Quentin Ruyant a dit…
Le projet des sciences cognitives est de trouver les "corrélats" physique de la conscience. Ce type d'études est bien sûr réalisable, mais ce qui m'intéresse c'est plutôt le problème philosophique sous-jacent : est-il possible d'affirmer que tel agencement physique est tel expérience consciente ?

Il me semble qu'on a affaire à des niveaux descriptifs de nature différente, l'un public ("à la troisième personne") et l'autre privé ("à la première personne"), et qu'il manquera toujours certaine caractérisation qualitative pour faire d'une description physique une description en terme d'expérience (c'est le "explanatory gap" ).
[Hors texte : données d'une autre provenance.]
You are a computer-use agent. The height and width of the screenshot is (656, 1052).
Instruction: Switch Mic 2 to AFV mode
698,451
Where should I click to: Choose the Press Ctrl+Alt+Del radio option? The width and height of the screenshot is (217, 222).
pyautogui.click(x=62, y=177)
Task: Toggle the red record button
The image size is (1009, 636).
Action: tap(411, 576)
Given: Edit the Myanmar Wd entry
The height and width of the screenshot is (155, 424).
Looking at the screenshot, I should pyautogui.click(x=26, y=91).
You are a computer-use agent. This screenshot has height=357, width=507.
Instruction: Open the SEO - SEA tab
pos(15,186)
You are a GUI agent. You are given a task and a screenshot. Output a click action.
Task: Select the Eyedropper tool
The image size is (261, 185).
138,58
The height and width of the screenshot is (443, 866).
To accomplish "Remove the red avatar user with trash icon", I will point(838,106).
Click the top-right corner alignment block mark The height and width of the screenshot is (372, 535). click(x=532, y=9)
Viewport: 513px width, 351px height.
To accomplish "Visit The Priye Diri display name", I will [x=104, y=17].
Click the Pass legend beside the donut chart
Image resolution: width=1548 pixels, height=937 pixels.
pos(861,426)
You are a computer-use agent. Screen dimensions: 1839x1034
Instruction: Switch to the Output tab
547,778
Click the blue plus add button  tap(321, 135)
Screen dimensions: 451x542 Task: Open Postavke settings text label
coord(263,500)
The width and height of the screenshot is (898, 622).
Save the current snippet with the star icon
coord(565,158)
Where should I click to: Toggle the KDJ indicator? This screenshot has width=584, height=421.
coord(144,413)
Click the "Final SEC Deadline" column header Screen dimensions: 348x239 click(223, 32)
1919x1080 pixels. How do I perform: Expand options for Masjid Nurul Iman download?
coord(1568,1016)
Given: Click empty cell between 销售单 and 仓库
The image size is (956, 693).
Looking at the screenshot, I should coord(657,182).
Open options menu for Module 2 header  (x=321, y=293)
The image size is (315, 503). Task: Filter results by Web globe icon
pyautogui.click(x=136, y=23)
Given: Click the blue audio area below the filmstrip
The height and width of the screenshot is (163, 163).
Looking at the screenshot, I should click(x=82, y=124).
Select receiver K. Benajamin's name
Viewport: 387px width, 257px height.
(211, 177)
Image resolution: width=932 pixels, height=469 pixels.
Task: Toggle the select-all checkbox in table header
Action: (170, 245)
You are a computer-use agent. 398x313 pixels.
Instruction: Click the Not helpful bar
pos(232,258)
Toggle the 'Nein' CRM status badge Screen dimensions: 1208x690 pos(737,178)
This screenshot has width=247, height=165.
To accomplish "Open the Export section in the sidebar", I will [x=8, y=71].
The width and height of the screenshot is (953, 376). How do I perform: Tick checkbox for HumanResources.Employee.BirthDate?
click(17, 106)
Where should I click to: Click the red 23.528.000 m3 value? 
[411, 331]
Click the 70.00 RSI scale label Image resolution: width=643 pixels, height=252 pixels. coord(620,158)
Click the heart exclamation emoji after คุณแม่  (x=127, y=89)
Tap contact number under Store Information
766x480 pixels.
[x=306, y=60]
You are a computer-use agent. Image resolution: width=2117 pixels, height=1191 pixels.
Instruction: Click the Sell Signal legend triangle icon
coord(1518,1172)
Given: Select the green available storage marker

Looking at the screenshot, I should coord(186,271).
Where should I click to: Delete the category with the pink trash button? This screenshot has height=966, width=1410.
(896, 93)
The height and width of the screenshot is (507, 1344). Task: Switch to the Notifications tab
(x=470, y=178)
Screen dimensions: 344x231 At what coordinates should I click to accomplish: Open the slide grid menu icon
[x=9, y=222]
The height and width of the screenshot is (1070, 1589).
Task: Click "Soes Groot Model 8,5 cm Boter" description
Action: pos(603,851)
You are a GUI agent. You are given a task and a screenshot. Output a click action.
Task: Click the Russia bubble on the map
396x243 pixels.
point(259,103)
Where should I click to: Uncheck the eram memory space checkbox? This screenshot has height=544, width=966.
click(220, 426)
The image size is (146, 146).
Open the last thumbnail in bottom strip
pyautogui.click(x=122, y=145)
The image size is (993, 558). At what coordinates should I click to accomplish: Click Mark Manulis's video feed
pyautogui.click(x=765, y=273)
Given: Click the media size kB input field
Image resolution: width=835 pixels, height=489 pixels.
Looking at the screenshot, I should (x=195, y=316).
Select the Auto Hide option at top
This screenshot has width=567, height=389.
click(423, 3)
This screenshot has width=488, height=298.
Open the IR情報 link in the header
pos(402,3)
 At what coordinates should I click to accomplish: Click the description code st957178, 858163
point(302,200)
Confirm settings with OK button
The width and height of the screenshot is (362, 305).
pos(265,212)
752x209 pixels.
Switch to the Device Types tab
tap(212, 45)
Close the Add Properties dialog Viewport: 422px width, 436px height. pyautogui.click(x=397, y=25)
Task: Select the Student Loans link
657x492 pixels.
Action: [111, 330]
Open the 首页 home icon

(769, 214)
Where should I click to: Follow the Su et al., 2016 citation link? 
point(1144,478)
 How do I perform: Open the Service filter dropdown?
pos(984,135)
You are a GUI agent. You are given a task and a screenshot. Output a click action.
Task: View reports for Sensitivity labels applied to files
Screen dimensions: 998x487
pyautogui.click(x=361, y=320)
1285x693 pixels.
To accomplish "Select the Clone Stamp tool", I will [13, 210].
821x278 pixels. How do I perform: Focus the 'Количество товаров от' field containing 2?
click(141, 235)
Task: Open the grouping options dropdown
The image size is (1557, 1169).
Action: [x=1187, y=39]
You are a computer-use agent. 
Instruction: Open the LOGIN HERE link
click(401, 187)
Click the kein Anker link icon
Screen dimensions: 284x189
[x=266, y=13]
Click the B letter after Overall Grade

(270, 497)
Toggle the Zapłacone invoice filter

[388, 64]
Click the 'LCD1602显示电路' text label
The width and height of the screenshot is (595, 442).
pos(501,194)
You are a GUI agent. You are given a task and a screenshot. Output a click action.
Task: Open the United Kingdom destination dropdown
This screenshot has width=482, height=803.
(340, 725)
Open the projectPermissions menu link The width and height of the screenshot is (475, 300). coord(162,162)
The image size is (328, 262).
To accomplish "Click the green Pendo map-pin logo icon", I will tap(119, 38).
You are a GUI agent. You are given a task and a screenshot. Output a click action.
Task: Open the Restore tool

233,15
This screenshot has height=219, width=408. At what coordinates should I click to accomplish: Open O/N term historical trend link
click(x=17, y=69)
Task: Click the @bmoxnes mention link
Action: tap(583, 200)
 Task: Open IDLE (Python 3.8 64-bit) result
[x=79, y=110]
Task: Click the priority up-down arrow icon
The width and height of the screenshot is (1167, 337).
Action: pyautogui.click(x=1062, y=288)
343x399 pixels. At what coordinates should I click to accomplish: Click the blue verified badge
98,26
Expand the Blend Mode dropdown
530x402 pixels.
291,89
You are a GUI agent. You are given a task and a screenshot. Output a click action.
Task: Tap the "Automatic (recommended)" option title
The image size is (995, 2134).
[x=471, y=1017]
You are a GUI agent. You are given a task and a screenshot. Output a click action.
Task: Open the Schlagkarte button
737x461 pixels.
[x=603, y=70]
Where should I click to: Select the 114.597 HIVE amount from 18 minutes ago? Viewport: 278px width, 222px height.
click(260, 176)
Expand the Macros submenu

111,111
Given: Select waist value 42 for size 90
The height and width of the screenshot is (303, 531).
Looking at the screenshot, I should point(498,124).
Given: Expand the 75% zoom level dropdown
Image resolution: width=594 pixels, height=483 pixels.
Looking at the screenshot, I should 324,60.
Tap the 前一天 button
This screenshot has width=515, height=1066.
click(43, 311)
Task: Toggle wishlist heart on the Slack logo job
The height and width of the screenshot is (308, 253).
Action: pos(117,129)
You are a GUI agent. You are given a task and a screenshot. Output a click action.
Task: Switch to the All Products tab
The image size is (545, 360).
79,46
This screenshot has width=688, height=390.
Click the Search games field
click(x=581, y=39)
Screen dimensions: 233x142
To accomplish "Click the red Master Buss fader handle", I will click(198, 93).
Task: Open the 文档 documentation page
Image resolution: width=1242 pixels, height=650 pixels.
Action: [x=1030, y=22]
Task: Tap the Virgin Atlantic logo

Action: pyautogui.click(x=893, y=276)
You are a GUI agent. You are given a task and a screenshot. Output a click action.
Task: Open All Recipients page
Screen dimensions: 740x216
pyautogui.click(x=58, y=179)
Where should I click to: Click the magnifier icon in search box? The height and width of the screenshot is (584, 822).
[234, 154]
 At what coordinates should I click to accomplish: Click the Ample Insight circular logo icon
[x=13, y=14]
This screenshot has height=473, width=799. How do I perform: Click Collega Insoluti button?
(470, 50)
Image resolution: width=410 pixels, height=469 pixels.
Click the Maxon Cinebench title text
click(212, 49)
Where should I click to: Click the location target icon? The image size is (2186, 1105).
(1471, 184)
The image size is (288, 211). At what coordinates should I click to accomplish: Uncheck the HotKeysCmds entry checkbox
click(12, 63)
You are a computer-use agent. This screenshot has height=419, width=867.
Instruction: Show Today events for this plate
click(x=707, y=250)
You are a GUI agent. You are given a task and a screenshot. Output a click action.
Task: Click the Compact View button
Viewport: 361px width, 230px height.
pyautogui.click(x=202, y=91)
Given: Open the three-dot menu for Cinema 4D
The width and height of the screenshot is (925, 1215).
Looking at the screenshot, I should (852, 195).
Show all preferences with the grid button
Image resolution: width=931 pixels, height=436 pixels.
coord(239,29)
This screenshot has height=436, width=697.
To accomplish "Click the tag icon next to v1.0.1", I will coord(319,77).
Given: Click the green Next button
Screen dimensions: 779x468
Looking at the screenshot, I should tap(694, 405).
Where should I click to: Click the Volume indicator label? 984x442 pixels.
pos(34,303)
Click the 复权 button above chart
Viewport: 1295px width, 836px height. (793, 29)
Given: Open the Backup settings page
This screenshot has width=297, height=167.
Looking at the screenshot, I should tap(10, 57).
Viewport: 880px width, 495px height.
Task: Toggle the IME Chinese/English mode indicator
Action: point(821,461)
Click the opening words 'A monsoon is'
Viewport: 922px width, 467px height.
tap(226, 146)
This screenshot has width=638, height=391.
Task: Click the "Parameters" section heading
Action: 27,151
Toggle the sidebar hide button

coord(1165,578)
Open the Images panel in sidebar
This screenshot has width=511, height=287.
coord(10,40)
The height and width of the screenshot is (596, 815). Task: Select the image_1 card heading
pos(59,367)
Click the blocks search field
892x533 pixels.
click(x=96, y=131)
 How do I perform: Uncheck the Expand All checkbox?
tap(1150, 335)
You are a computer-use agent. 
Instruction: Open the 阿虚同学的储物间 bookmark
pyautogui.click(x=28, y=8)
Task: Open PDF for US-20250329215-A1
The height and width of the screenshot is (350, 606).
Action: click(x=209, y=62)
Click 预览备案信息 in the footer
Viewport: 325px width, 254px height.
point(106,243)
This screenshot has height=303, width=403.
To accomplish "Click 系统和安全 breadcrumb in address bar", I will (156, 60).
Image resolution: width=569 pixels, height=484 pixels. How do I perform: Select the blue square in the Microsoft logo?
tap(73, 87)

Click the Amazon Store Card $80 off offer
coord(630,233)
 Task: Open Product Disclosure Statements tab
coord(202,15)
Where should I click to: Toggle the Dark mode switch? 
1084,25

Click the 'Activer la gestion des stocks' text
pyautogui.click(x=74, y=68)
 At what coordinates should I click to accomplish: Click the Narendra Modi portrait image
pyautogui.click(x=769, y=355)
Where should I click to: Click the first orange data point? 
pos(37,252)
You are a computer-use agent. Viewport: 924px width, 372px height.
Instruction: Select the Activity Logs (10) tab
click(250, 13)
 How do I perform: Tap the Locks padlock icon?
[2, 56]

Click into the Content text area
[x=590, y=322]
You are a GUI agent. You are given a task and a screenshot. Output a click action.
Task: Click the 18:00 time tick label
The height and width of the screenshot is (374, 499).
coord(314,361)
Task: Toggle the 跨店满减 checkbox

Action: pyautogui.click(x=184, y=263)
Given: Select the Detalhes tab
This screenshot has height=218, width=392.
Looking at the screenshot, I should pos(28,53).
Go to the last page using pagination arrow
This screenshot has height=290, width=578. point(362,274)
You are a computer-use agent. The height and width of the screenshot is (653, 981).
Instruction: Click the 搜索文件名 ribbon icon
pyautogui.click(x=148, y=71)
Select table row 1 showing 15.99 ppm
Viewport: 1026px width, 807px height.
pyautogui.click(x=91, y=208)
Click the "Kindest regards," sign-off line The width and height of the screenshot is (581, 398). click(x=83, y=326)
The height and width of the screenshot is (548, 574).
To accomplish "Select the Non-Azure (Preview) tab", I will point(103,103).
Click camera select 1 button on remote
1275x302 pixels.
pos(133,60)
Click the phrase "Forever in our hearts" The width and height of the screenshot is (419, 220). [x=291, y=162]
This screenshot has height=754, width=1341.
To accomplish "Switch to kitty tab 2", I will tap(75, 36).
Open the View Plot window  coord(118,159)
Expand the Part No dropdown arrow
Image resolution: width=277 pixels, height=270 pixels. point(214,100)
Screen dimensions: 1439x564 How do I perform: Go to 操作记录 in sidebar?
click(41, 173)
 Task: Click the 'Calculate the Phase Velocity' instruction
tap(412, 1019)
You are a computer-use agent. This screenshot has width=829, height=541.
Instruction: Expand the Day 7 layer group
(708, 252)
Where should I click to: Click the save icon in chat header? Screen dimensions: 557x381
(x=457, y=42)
Si un jour on arrive à décrire la conscience, ce sera plutôt je pense au sein d'une description englobante (tel type d'expérience consciente correspond à tel type de manifestation physique) mais pas purement scientifique.

D'ailleurs si ce n'était pas le cas, le projet des sciences cognitives serait différent... Quand on étudie la digestion, on ne cherche pas de corrélats de quoi que ce soit.
Anonyme a dit…
Avé.
Ho, oui, la conscience,me semble bien etre la cause première ,celle qui tord la matière,l'enèrgie ,le temps ,a sa convenance .
La conscience que nous sentons ,est'elle la conscience integrale qui dirige le corps et ce qui se trouve autour peut etre ?
Pour ma part,j'ai apris a me sèrvir de cela a une epoque lointaine.Aujourd'hui,je n'ai plus besoin de modeler le present pour faire mon futur .Il se construi convenablement maintenant .
UN chouka.
Bye.
Fabien a dit…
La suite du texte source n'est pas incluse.